Juan Manuel, Juanma para los amigos y vecinos del pueblo, no era un hombre avezado en inteligencia, es más, casi no era hombre. Su vida había transcurrido anodina en la vieja casa que sus padres tenían a las afueras del pueblo.
 Bajando la cuesta se llegaba a su vivienda; de piedra maciza y tejado de toscas tejas cubiertas de rastrojos, era también ese, el final del camino. Subiendo por la empinada vía de tierra, se accedía al resto del pueblo, que se alojaba en su totalidad a este lado de la ladera. El único acceso que se tenía al mismo, estaba por la otra cara. Esta particularidad de estar situado en el lado opuesto de la montaña, hacia que nadie se diera cuenta del mismo hasta que prácticamente ya estaba en su interior.

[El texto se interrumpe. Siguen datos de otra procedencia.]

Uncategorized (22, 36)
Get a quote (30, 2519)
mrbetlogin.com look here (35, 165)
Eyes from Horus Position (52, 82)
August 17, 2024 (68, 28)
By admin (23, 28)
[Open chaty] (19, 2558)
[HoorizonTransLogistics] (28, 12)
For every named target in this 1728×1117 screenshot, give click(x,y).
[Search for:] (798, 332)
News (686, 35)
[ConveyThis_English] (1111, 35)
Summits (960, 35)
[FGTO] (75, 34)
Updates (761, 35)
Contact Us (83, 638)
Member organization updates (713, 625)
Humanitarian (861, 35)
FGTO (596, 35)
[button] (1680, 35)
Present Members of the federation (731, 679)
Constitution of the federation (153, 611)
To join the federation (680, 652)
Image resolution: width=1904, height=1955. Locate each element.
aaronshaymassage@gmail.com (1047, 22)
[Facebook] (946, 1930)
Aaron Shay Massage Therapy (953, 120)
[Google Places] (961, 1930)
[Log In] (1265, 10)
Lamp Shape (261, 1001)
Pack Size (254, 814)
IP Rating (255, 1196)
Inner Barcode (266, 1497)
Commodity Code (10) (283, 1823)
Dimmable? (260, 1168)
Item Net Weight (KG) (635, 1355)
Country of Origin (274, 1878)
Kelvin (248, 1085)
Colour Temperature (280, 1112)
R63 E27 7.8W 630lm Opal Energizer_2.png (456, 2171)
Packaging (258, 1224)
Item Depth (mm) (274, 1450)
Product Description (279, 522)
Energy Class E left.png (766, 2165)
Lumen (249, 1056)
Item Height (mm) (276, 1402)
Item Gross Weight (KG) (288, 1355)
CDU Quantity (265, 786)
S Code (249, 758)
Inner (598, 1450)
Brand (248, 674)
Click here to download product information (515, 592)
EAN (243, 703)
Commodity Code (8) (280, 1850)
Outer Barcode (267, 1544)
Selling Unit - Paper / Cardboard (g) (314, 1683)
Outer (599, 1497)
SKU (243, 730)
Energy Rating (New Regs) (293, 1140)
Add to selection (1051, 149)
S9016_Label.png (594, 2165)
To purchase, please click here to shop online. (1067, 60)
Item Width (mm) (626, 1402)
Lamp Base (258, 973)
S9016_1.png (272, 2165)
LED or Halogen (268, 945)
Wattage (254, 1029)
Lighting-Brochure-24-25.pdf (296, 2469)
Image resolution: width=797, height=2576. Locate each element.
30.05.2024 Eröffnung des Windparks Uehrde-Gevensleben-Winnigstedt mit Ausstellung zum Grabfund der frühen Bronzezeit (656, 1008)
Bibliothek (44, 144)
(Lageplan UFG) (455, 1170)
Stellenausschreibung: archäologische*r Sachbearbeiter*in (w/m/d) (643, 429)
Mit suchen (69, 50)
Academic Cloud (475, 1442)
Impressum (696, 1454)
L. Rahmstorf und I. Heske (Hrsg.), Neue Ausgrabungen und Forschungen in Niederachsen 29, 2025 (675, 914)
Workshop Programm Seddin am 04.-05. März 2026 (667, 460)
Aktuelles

 Juanma era muy querido por todos, nadie jamás le afeó su condición, y él no se sentía ni diferente ni extraño entre sus vecinos. En la casa más cercana vivía doña Tula, la más anciana del lugar, cuentan que tenía ciento cincuenta años. Aunque Juanma lo desconocía, ya que nunca había visto a la señora Tula soplar unas velas. A decir verdad, nunca había visto a nadie soplar velas ni sabía lo que era un cumpleaños ni una fiesta para celebrar el día del nacimiento de uno. En el pueblo, se regían por costumbres, casi todas adoptadas de los animales y jamás habían visto a un toro, ni una cabra, ni una gallina, ratón, perro o pez, celebrar el día de su nacimiento.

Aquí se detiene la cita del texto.